### What to work on
Look at each line of the listing. Copy those that hold the string "computer".

The data below:

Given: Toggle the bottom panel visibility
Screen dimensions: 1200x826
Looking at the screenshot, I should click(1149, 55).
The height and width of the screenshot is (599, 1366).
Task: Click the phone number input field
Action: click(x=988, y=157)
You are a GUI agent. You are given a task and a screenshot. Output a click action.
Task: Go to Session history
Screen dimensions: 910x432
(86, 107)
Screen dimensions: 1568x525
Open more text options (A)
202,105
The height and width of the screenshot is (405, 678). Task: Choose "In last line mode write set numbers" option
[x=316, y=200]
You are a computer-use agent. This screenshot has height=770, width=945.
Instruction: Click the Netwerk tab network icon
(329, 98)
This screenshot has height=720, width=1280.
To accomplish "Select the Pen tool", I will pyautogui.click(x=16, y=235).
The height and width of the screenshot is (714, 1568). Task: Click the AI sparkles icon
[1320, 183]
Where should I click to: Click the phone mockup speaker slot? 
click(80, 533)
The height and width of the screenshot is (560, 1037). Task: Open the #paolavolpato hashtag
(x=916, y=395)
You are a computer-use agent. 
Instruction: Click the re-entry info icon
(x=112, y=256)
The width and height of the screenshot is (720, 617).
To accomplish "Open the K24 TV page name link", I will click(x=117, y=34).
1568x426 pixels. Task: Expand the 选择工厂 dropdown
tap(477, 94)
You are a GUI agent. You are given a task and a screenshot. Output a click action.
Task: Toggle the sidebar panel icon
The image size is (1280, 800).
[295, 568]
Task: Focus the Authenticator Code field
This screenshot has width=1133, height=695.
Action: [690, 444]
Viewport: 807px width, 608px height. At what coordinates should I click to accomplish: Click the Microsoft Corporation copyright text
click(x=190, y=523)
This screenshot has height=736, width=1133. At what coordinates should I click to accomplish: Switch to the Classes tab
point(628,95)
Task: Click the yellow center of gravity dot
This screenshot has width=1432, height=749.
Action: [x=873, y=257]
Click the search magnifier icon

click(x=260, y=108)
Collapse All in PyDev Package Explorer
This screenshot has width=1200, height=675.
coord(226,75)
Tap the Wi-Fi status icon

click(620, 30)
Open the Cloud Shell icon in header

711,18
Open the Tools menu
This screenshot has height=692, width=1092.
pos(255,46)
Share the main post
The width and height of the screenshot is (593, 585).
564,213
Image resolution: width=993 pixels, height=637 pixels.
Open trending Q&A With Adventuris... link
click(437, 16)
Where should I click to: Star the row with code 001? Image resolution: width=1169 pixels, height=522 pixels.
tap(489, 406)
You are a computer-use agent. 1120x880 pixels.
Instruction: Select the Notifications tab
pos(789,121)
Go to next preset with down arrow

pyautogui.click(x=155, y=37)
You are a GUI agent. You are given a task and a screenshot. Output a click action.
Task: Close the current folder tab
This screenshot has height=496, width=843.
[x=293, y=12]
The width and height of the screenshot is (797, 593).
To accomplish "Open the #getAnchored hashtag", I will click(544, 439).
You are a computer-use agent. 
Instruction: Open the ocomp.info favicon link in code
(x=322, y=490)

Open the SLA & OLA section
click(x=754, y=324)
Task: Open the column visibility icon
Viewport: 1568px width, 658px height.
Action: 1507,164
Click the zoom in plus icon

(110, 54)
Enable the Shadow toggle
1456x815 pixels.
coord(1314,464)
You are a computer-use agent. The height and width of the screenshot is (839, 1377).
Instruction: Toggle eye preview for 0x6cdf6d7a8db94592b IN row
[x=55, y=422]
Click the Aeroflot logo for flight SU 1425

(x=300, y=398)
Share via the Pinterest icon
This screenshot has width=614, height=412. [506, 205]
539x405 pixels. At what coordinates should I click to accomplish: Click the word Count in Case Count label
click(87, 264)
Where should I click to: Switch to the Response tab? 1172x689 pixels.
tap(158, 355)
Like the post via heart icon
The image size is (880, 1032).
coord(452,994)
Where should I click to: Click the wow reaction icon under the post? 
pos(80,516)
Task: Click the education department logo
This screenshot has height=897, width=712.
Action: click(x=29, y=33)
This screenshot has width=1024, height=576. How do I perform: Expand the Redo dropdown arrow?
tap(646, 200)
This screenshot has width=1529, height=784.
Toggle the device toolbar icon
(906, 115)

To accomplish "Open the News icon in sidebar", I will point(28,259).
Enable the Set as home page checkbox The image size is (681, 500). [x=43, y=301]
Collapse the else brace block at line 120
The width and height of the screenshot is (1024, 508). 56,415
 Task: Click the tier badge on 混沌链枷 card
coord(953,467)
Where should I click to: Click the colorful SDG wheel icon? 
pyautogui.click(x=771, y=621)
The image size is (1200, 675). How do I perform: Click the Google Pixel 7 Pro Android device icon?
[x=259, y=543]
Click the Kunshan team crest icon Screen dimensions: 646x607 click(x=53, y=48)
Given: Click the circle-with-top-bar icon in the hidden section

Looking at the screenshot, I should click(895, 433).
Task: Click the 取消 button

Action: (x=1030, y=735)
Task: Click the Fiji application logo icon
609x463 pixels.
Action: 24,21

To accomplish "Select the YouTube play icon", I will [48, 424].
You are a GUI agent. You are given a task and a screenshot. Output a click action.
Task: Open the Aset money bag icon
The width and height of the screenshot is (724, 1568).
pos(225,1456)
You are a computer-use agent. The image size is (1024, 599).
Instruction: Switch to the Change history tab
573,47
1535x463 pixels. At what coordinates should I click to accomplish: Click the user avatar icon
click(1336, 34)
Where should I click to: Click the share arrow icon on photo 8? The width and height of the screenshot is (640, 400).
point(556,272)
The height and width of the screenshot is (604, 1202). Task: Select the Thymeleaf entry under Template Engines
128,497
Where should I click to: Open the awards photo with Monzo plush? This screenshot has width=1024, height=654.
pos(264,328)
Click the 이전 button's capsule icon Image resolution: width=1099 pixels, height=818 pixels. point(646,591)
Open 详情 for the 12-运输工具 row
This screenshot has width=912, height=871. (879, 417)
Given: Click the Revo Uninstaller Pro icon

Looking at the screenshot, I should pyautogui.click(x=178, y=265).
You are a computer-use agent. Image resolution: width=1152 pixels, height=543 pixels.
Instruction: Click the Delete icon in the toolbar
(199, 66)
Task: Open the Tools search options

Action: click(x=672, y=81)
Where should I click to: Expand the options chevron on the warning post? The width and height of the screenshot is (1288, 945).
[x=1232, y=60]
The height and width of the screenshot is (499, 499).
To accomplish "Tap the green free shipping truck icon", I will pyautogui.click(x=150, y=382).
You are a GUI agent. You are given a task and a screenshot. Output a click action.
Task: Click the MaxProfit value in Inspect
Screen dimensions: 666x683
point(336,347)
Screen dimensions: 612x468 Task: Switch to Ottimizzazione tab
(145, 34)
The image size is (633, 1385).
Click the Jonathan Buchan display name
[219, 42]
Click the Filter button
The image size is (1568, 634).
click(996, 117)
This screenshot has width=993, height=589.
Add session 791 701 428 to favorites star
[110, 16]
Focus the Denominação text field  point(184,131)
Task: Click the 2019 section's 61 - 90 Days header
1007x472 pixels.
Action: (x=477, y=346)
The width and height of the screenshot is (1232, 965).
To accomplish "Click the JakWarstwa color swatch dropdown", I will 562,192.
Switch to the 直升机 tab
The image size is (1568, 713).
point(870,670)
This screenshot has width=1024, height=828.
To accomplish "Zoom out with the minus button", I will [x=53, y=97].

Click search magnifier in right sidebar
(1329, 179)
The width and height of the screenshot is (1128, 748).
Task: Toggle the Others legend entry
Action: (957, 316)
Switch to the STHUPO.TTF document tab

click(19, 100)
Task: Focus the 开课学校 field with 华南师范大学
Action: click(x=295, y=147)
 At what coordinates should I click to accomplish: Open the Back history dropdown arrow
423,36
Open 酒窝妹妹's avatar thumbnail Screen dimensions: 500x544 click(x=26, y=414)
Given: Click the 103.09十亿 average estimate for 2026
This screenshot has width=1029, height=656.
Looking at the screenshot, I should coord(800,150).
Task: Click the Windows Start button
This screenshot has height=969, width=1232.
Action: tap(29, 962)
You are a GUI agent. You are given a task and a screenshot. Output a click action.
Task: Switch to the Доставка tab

End of The data.

### Result for this task
You are a computer-use agent. This screenshot has height=770, width=945.
You are a computer-use agent. 
You are a computer-use agent. 1120x880 pixels.
You are a computer-use agent. 
You are a computer-use agent. The height and width of the screenshot is (839, 1377).
You are a computer-use agent. The image size is (1024, 599).
You are a computer-use agent. Image resolution: width=1152 pixels, height=543 pixels.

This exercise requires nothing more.